Thank God she’d given up on waiting for him to love her. Too bad it had taken her so long to wise up. After five years as his secretary, watching his revolving door policy with women, she’d been stupid to ever think he would ever change.
But for her to run away had been trading one stupidity for another. She’d dragged her newborn baby from Las Vegas to Spain to Paris, always on the run, living in cheap, tiny apartments with paper-thin walls and mattresses that sagged in the middle. Even in her great-grandmother’s old palace there’d been no heat or electricity.
That was no life for a baby. In trying to do better for her child, she’d done worse. Nikos had been right to criticize her. Misha deserved a life of comfort and security.
And he deserved to spend time with the father who loved him.
But how could Anna remain here with him and survive? Nikos had made his intentions clear. He would shred her apart without remorse. Glancing at him now, she shivered at the darkness in his eyes.
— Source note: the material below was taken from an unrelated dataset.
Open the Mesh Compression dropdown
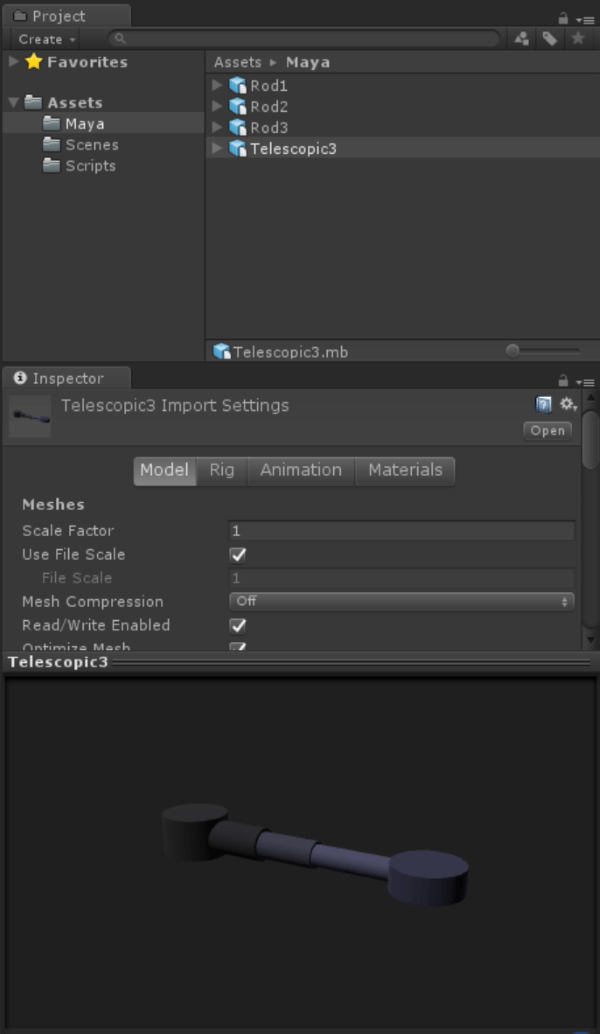This screenshot has height=1034, width=600. (402, 601)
No, she couldn’t stay here. That path led to endless days of seduction…a lifetime of heartbreak.
She silently cursed herself. Last year, when Nikos had unexpectedly shown up on her doorstep, she’d opened her arms…her bed…her soul. She should have slammed the door in his face, thrown all her bags into her car and headed east on Interstate 15. If she had, she might have still been in New York. Working. Single. Free.
But then Misha would never have been born.
That focused her. The past didn’t matter. Her mistakes were old news. Her son was all that mattered now. And she wasn’t going to let him grow up in this cold house with that cold brute.
But how could someone as small and powerless as Anna fight a billionaire ensconced in his own private fortress? He had money, power, and the added immunity of having no heart. What weapons did she have against him? Her family had no money. Her heart was an easy target.
What power did an impoverished single mother have in the world?
Then she had an idea.
An awful, terrible, dangerous idea.
Nikos touched her knee. She jumped in her seat, causing the baby to give a whimper of protest.
“We need to talk. Alone. We’ll have Mrs. Burbridge watch Michael tonight.” He gave her a lazy smile that belied the predatory look in his eyes. His strong, wide fingers lightly traced the edge of her knee through her jeans. “We’ll have dinner. Discuss our future.”
Anna could imagine the type of reacquaintance he had in mind. She felt relatively sure that it wouldn’t involve a night of bowling or picquet. She trembled with anticipation and fear. He meant nothing less than full-scale seduction—which she wouldn’t be able to resist. Even knowing that he caressed her with a cold heart and punishment on his lips.
She cleared her throat. “I would love to have dinner with you tonight, but, um, I’m afraid I have other plans.”